L’habituation du regard est aussi une vraie complication pour les photographes de guerre ou agissant sur un terrain de guerre. Mais leur rôle réside précisément en cela : il faut trouver le moyen habile, subtil de toucher quelqu’un au-delà de la lassitude de son regard. La complémentarité des démarches offre une variation qui permet d’approcher différentes sensibilités. C’est assez surprenant et fascinant de voir que tout ne nous touche pas de la même façon.
Une des origines de ce livre est une photo qui a frappé Nicolas Ledoux. Elle a été prise par Chloé Sharrock et est parue dans Le Monde. On y voit le gros plan de la main, déjà dans un état cadavérique, d’un homme qui a été abattu sur une route. Contrairement à Guillaume Binet qui a beaucoup d’expérience, Chloé Sharrock vivait sa première guerre en temps réel. Elle était déjà allée en Irak, mais c’était la première fois qu’elle voyait des gens mourir devant ses yeux.

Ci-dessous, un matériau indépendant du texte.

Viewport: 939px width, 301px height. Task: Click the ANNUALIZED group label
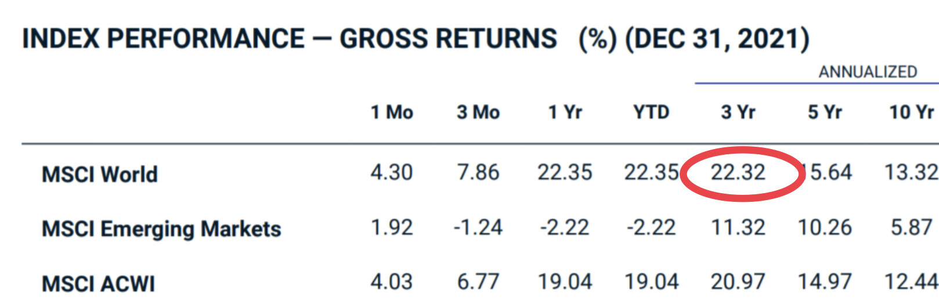point(868,72)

Ce n’était pas simple et elle a décidé de mener une vraie réflexion sur le sujet. Comment photographier la mort ? Qu’est-ce que cela veut dire ? Comment la montrer ? Selon les photographes, le livre propose des images représentant la mort, la mise à mort et la torture qui appartiennent à différents registres. Parfois, à l’instar d’un écrivain ou d’une écrivaine, il faut utiliser un mot évident et d’autres fois une allusion suffit.
Personne ne sait quand ni comment va se terminer cette guerre. Dans le cadre de cet ouvrage, quelle était votre date limite ?
Le 24 février 2023. Nous nous étions dit que nous le terminerions avec une dernière photo qui arriverait un an jour pour jour après le début de l’invasion russe. Chloé était à Kiev et elle nous a envoyé l’image d’une statue de Dante, entourée de sacs de sable. Seule sa tête émerge, et les sacs qui la protègent, déposés là il y a un an, sont en partie éventrés. Bien sûr, il y a un clin d’œil, car le personnage n’est pas neutre. Quant aux sacs, ils témoignent du temps qui est passé.
Direction ABM Studio et MYOP
300 photographies couleur/noir et blanc
256 pages
35 €
Les bénéfices de l’ouvrage sont reversés à NGO YES. Peux-tu nous en dire plus ?
Dès que nous avons rencontré ABM et que nous avons eu l’idée de faire ce livre, il a été évident qu’on ne le vendrait jamais pour se faire de l’argent. Nous ne voulions pas capitaliser dessus, nous voulions contribuer, à notre niveau, à la situation en Ukraine. À partir de là, Nicolas Ledoux nous a dit qu’il pouvait convaincre le papetier et l’imprimeur de travailler gratuitement. Ensuite, nous avons trouvé un éditeur qui acceptait de travailler gratuitement, puis un diffuseur… Tout le monde – mis à part les libraires, naturellement, qui vendent ce livre et ont besoin d’en vivre – dans la chaîne du livre a donné de son temps et a travaillé gratuitement. À un moment où le papier coûte si cher, ce n’était pas gagné d’avance. C’est une grande fierté.
Concernant l’ONG, nous préférions donner à une petite association ukrainienne, déjà sur le terrain, plutôt qu’à une structure plus importante qui se débrouille très bien sans nous. Dans le cadre d’un reportage à Zaporijjia, Guillaume Binet a travaillé quelques jours avec YES, qui fournit du soutien alimentaire, logistique aux populations restées sur place. Nous connaissions leur fonctionnement, et c’est ce qui nous a poussés à les choisir.